Counselling is a type of "talking therapy" which can help people with many difficulties in life.
It is a confidential, professional service that takes place between two (or sometimes more) people in a safe, secure, environment.
It can be a unique type of relationship as the focus is on the issues that you as a client bring and the relationship that develops between you and the counsellor.
The counsellor is non directive, which means that you, as a client, lead the way and determine the direction of your counselling sessions. This can often be surprising, unexpected and I would encourage you to trust yourself to go with this and to be open to what it may bring.
Rather than offering advice, counselling can enable you to gain insight into your own issues and to find your own answers. By taking the time and space needed to explore your thoughts and feelings, you can shift, untangle or resolve issues that have been causing you difficulty. It can be an empowering experience and can help you to gain confidence and strength in your own capabilities.

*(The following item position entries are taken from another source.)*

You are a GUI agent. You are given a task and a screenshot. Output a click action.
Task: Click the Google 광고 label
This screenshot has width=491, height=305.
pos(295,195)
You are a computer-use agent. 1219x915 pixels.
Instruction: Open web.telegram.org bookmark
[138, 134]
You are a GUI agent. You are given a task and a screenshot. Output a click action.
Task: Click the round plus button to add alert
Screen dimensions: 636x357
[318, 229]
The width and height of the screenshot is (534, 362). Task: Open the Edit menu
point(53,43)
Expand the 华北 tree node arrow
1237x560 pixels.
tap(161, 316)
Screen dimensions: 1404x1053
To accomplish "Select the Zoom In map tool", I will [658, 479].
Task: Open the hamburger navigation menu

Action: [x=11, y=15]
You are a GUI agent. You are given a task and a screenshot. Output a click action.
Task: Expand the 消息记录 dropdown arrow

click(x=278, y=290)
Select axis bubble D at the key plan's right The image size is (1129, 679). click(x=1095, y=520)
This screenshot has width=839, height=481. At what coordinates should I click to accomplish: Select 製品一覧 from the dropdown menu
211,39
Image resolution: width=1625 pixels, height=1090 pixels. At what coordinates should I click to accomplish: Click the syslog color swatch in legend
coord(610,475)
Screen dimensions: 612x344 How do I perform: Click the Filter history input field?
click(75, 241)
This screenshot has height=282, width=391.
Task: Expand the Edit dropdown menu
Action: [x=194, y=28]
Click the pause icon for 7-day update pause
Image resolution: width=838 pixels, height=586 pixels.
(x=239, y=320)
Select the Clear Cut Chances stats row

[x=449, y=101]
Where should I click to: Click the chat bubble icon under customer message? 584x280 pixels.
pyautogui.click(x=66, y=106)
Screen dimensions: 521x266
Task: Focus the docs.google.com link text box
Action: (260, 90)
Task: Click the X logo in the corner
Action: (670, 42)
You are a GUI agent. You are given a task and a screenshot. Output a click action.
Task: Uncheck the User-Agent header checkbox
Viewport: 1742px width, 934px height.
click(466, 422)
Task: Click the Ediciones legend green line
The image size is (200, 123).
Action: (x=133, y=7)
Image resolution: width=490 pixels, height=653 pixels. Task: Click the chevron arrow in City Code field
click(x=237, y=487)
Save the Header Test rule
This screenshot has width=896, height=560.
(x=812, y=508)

Counsellors are trained to recognise each person as an individual, accepting the strengths and difficulties in a respectful, non-judgemental manner.
Counselling is a confidential process with very few exceptions to this rule. Exceptions will be discussed at initial sessions but include the sharing of the content of counselling sessions with a counselling supervisor( a professional requirement) and if it becomes clear that there is a serious risk to you or another. Breaching confidentiality is taken very seriously and every attempt would be made to avoid doing so.
As a member of the British Association for Counselling and Psychotherapy (BACP) I am committed to working within and am accountable to their ‘Ethical Framework for Good Practice in Counselling’. A full copy of which can be found at: www.bacp.co.uk/ethical_framework
Many people find counselling can be life changing and can create possibilities and opportunities for real change.